This repository aims to demonstrate how to build data pipelines and systems, providing a better understanding of concepts such as ETL, data lakes, and their roles in a data system. The core technologies used are Mage and Docker, upon which we will build and integrate other services to enhance our exploration and understanding.
- Mage: This directory contains all the files and scripts necessary to execute the pipelines. For installation instructions, refer to the official Mage documentation or the first tutorial, which provides a detailed guide on installing Mage.
- Dockerfile: We use this file to basically run Mage -Note that it contains few Spark specific commands that are not necessary for projects without Spark interactions
- Makefile: This is where all the commands that we will use commonly (you can add yours)
- Docker-Compose: This is the file we use to include the services we want to run every time. At the moment it contains all services I use but you can adjust it based on your needs.
To get full understanding of how to build the repository from scratch you can check the turotial here or you can simply clone the repo and start from there.
In the first tutorial/project, I guide you through building the repository using Mage as the main orchestrator.

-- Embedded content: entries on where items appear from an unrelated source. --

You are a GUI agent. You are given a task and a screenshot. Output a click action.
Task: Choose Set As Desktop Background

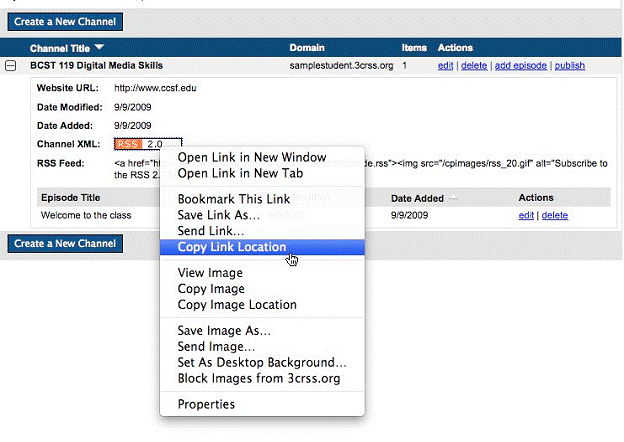coord(262,362)
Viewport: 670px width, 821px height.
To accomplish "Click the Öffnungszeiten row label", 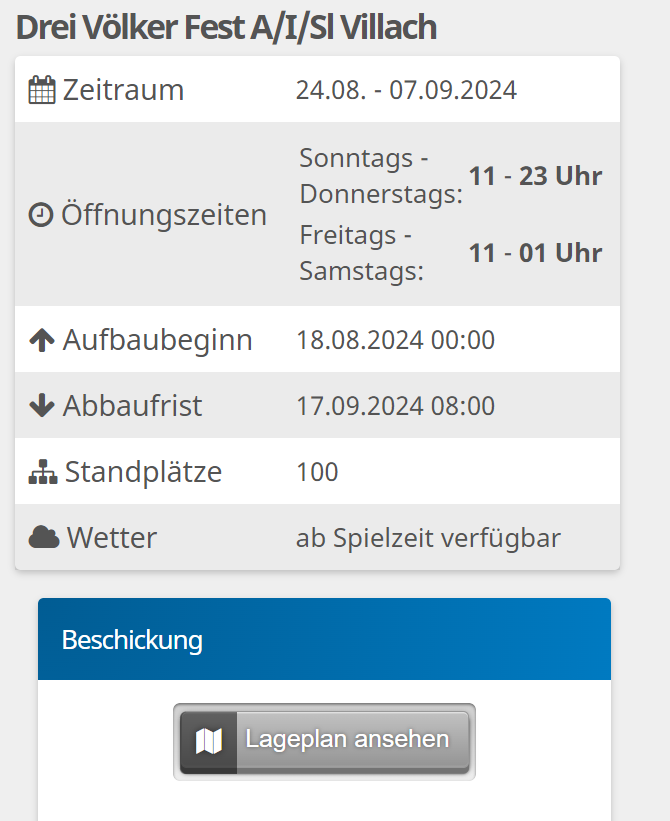I will click(x=164, y=215).
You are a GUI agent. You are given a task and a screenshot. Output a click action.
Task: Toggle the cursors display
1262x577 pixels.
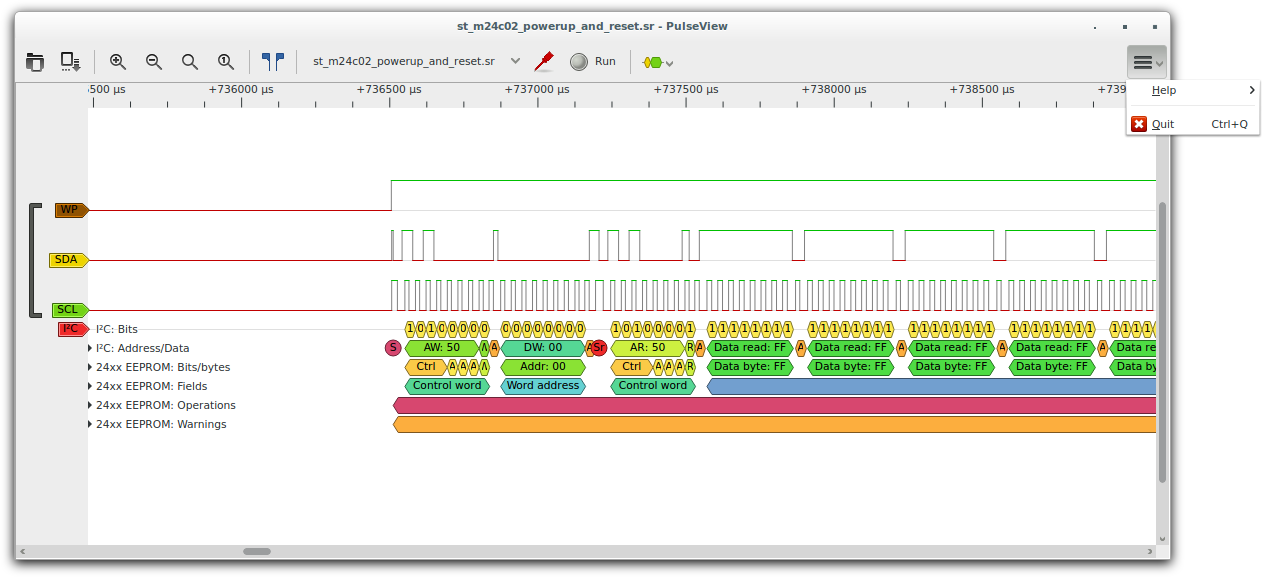click(x=273, y=62)
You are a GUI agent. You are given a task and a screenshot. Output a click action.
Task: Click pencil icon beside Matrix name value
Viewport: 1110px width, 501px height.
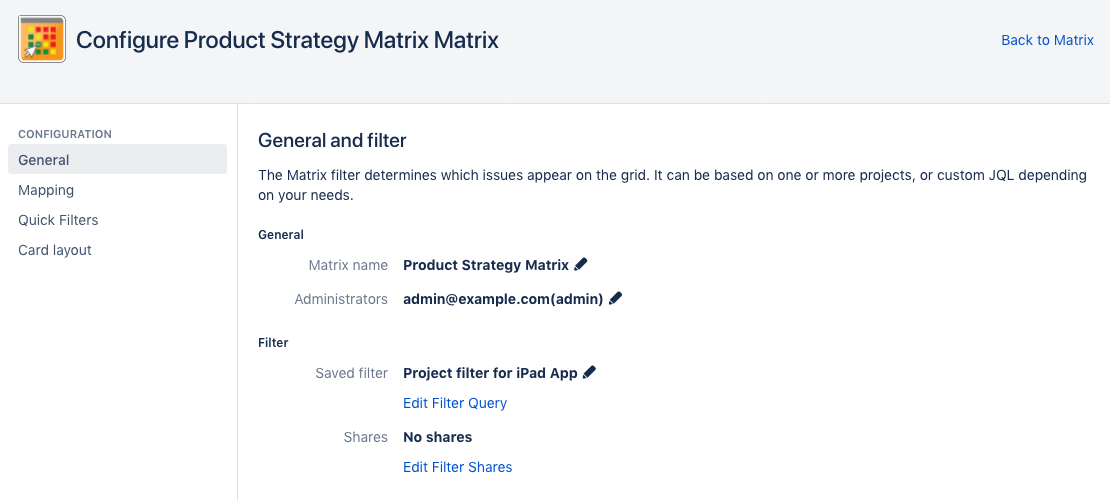tap(581, 265)
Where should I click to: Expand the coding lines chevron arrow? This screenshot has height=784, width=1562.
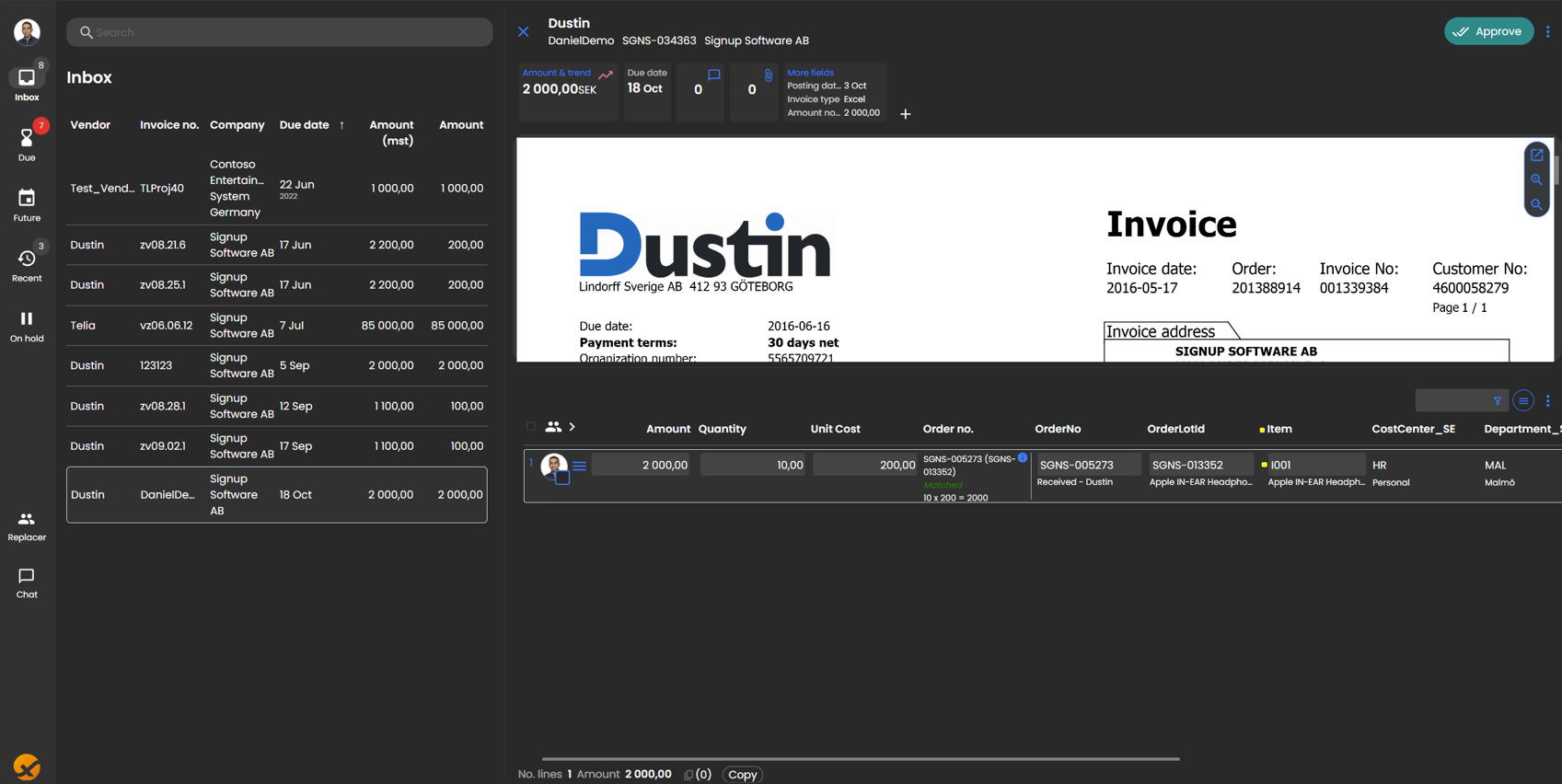click(573, 427)

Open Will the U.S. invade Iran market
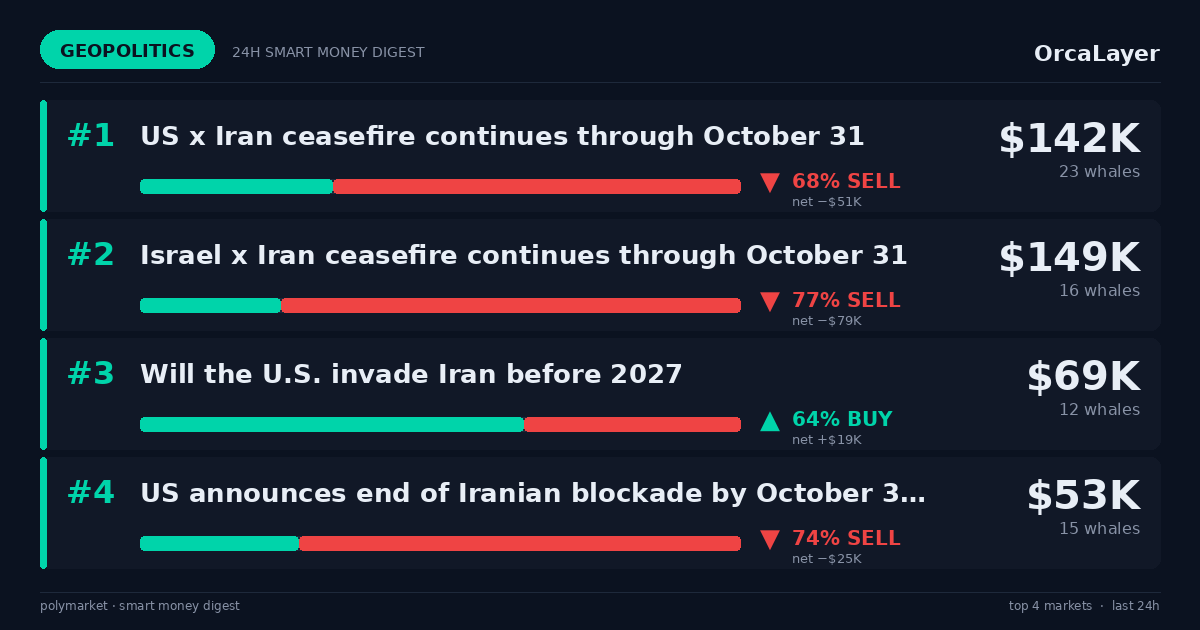pyautogui.click(x=411, y=375)
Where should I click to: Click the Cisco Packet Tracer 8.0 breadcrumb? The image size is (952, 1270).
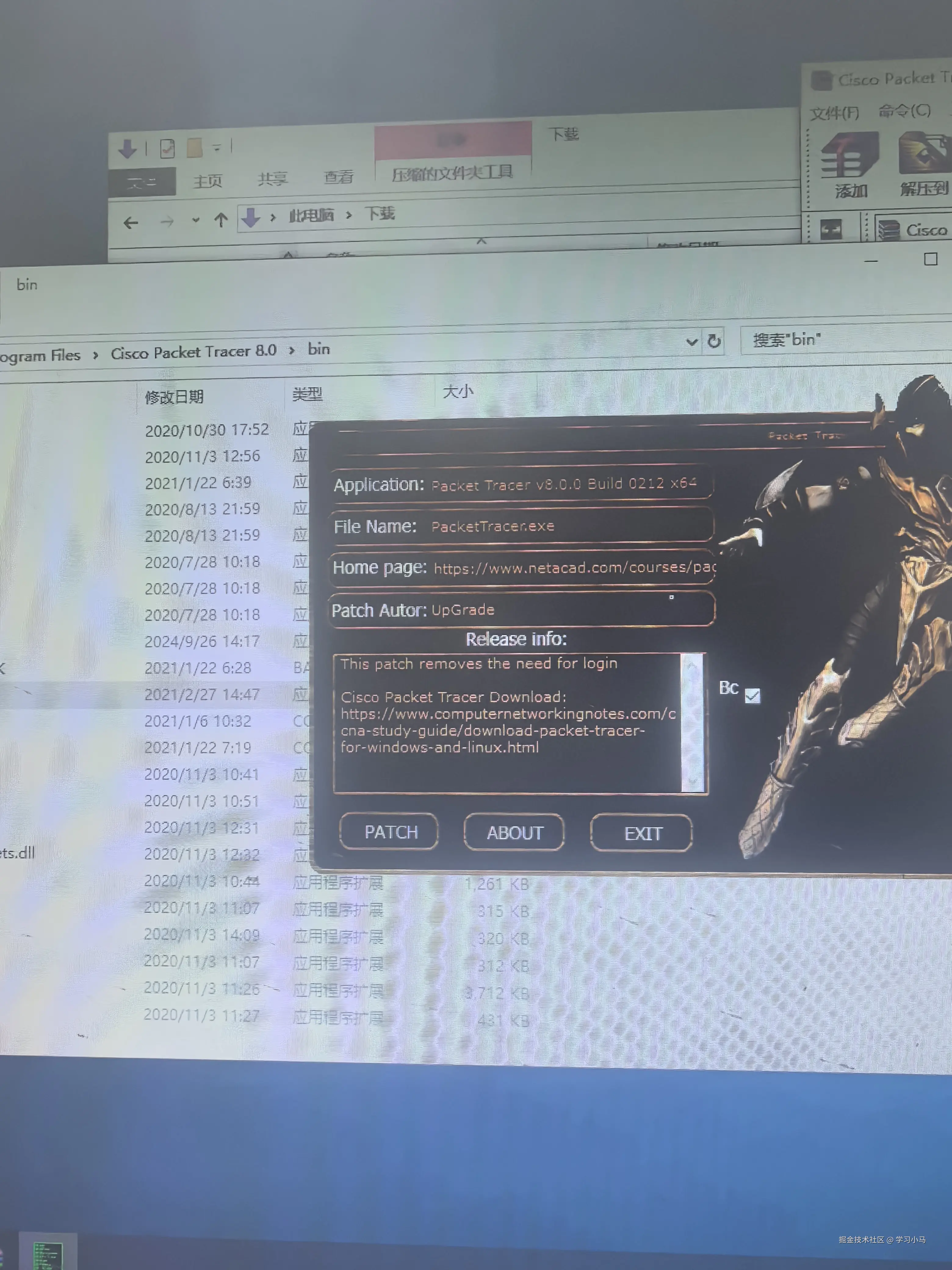(x=193, y=352)
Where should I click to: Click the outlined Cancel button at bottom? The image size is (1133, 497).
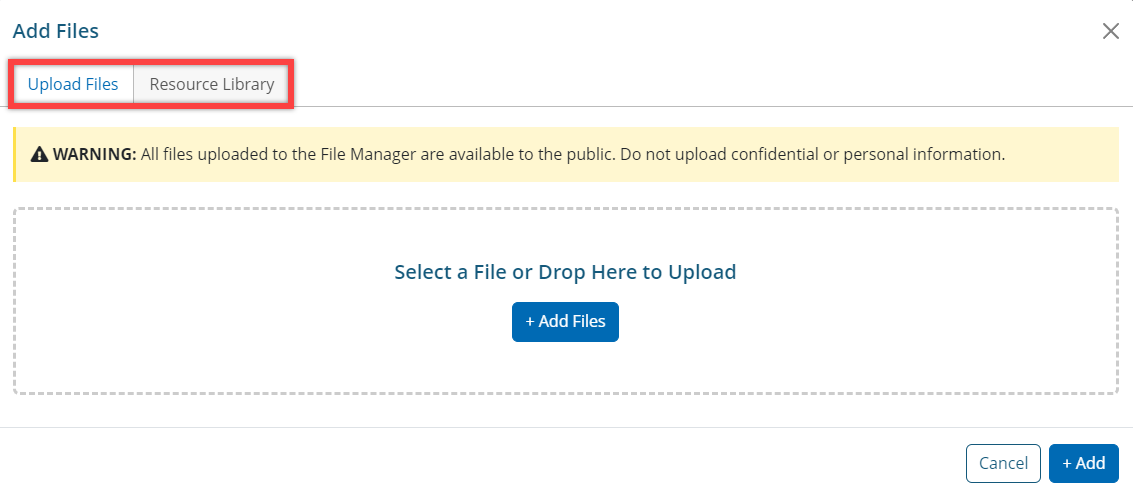[1003, 463]
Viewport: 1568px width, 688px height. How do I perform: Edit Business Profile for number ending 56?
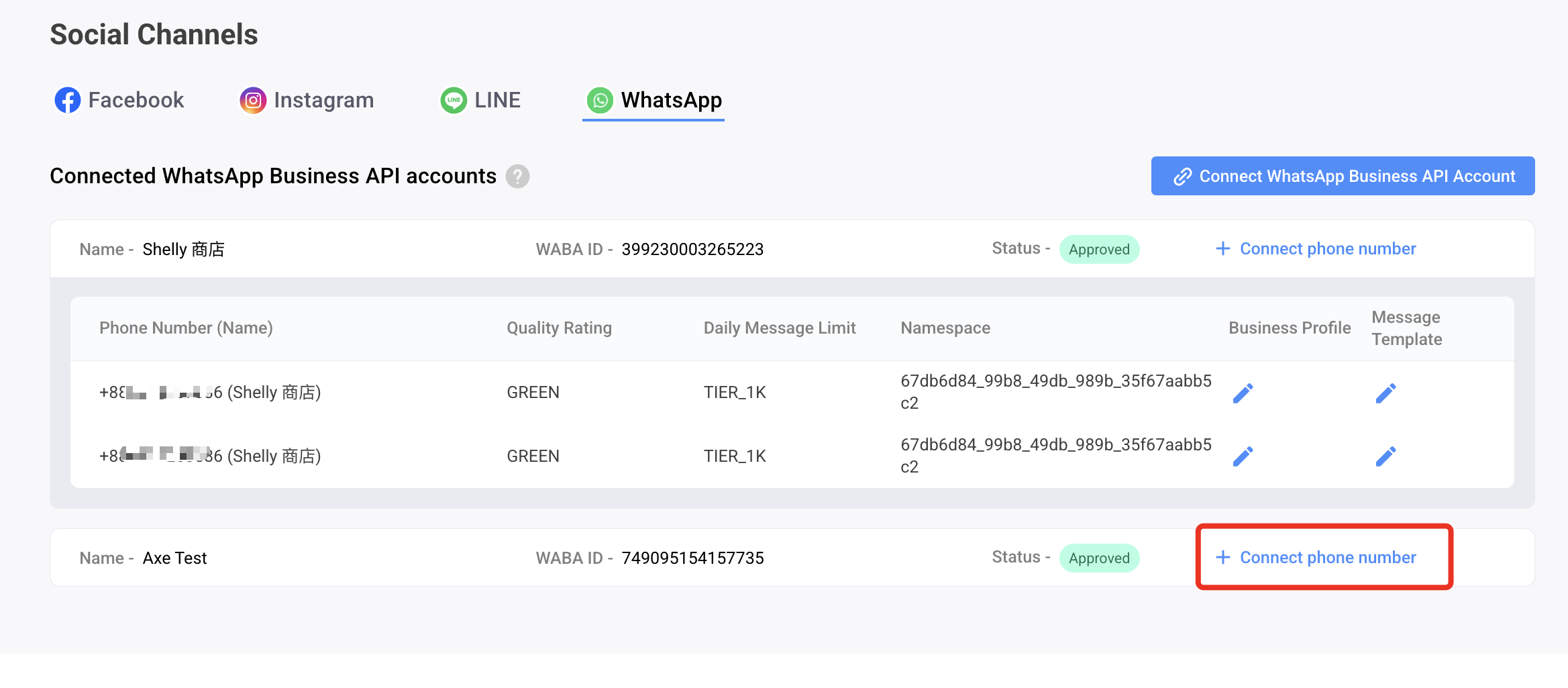tap(1243, 393)
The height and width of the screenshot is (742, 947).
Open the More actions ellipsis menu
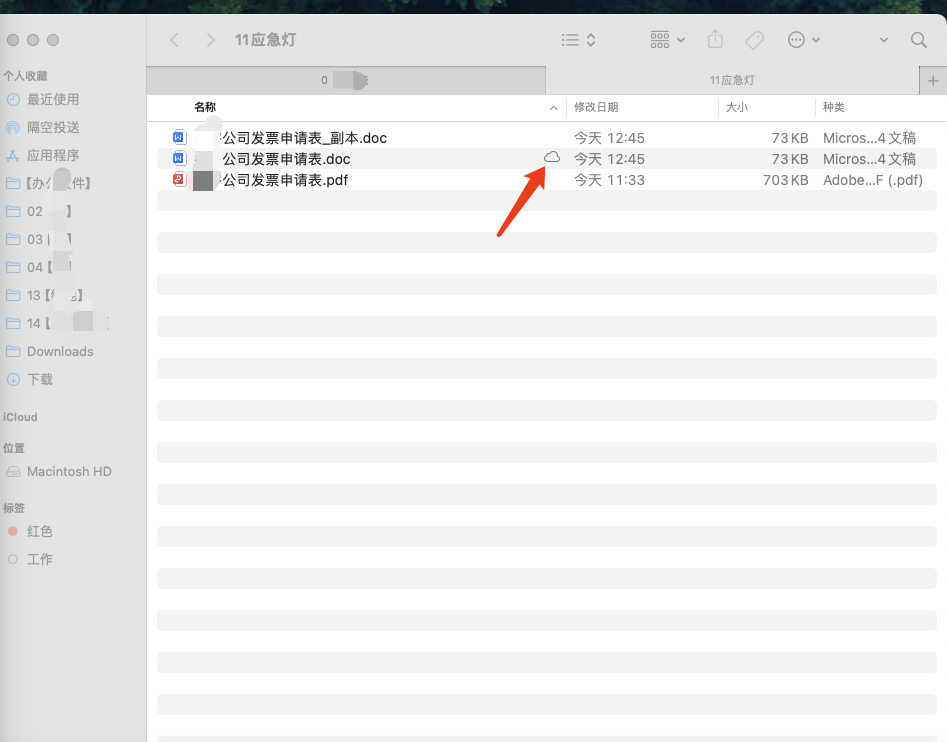(803, 40)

We will leverage various technologies to create your local data lake with Iceberg and query your data using StarRocks.
You can find the relevant article with a detailed guide here: Medium blog
The isolated code for that project is here: SparkDataLake
In the second tutorial/project, we leverage the structure we implemented in the first tutorial and utilize Nessie catalogue to build an end to end pipeline using the medallion architecture for structuring our data.
You can find the relevant article with a detailed guide here: Medium blog
The isolated code for that project is here: IcebergNessie
A small practicality for this project is that you can either run the pipelines one by one or just trigger the bronze one and if successfull it will trigger silver and gold. Then you can see the results in MinIO, Nessie and query them from any SQL engine you like.
3. DevOps for Data Engineers Part 1:Setting Up CI/CD Pipelines with Docker, Semantic Release, and Trunk-Based Development.
In the third tutorial we go a bit beyond the core Data Engineering projects and we focus on how we set up a proper CI/CD pipeline. We utilize github actions for execution and leverage concepts such as semantic versioning and conventional commits to creates a robust framework for managing code changes, versioning, and communication within our development workflow.
You can find the relevant article with explanations here: Substack
There is no isolated branch for this project since all the code can be found under the .github folder.